MATERIALS: the walls to the cottage and western extension are built from clay cob, and those to the eastern garden room are likely to be brick; all are rendered and painted. The roof structure is timber and is covered with reed thatch, with some long straw remaining underneath. Windows are timber framed, except for that to the bathroom which has a metal frame.
PLAN: the building has a long, linear plan and is orientated roughly west to east, set back from Northover Lane. The central section is one-and-a-half storeys and represents the original, two cell cottage, which has a large inglenook fireplace at the east end, and a central stair. A single-storey hipped extension abuts the west gable end, as does another, later extension on the east, accessible only externally.

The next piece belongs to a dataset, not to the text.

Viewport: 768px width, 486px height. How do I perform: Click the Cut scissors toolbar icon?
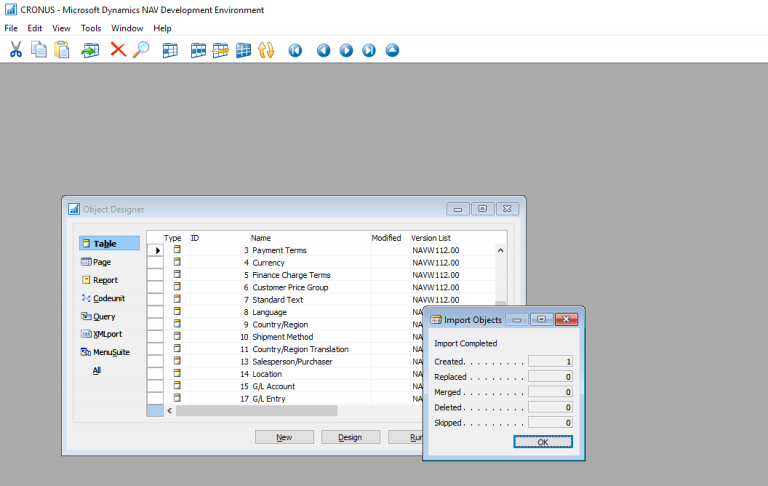[15, 50]
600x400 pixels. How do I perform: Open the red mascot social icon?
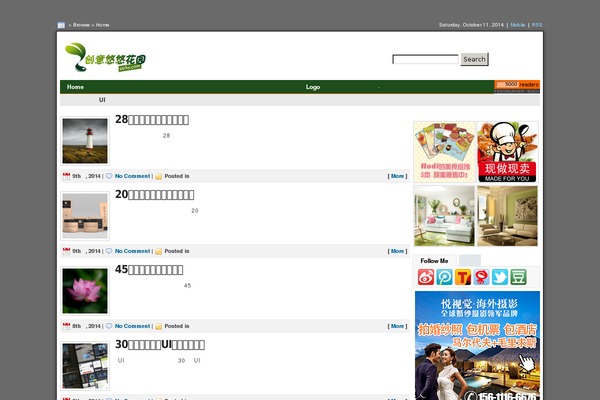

EXTERIOR: the principal elevation is south facing, and the central section of the building is roughly symmetrical; it has a porch with a window to either side, and two eyebrow dormers in the attic above. The porch is built from brick and has a plank door, leaded lights on the returns, and a pitched roof clad in cedar shingles. To the right (east) is a single-storey canted bay window with a shingle-covered roof and quarry-tiled cill; it contains four casements with timber diamond-pattern glazing bars. To the right of it, lighting the inglenook, is a small window formed from a single piece of dressed limestone. On the left (west) of the porch is a shallow canted bay window, also capped in shingles, and supported on crude timber brackets; it has one fixed light and two single-light casements. The dormers each have a pair of four-light casements and have glazed side lights. On the left the thatched roof continues as a catslide over the single-storey extension; this has a round-headed metal framed window with a central four-light casement, margin glazing bars and coloured and textured glass. To the right of the original cottage is the single-storey garden room, accessed by a plank door just beyond the junction with the cottage. A projecting square bay with five casement windows makes up the remainder of the elevation.
The rear elevation has two triangular bay windows with shingle roofs, lighting the kitchen and the garden room, and there are two small fixed casements lighting the pantry and the living room. The rear and side elevations are otherwise blind.
INTERIOR: from within the porch the front door enters directly into the living room, which has two roughly rounded timbers forming transverse ceiling beams, with narrower poles forming joists. Internal walls are generally plastered, with the timber lintels to the doors and windows left exposed. The inglenook occupies the entire east wall accessed beneath a pair of roughly-hewn bressumer timbers. It is ceiled, and to one side is a recess with rounded walls; there is a relatively modern fireplace and metal flue. There are timber seats built into the inglenook and the bay window. The other principal room on the ground floor, now the kitchen, has undergone some replacement to the ceiling timbers. Internal doors on the ground floor are ledged and planked, some with braces, and with some C19 door furniture; windows have a mix of C19 and C20 ironmongery. There is a very steep central stair, almost a modified loft ladder, enclosed by partitions separating the two rooms. Upstairs there are also two rooms; the stair emerges into the eastern room, which has a simple timber-boarded balustrade around the opening. The second room is accessed via the first. The purlins are exposed and the underside of the roof is boarded, possibly on top of earlier lath and plaster.
The western extension contains the bathroom and pantry, the latter formed by a single skin of brick laid side-on. The underside of the roof is visible, and consists of pole rafters and narrow branches forming battening for the thatch.
The garden room has a wide, roughly hewn cross beam, and machine-sawn joists. In the loft above the rafters are machined, and the battens made from slender branches.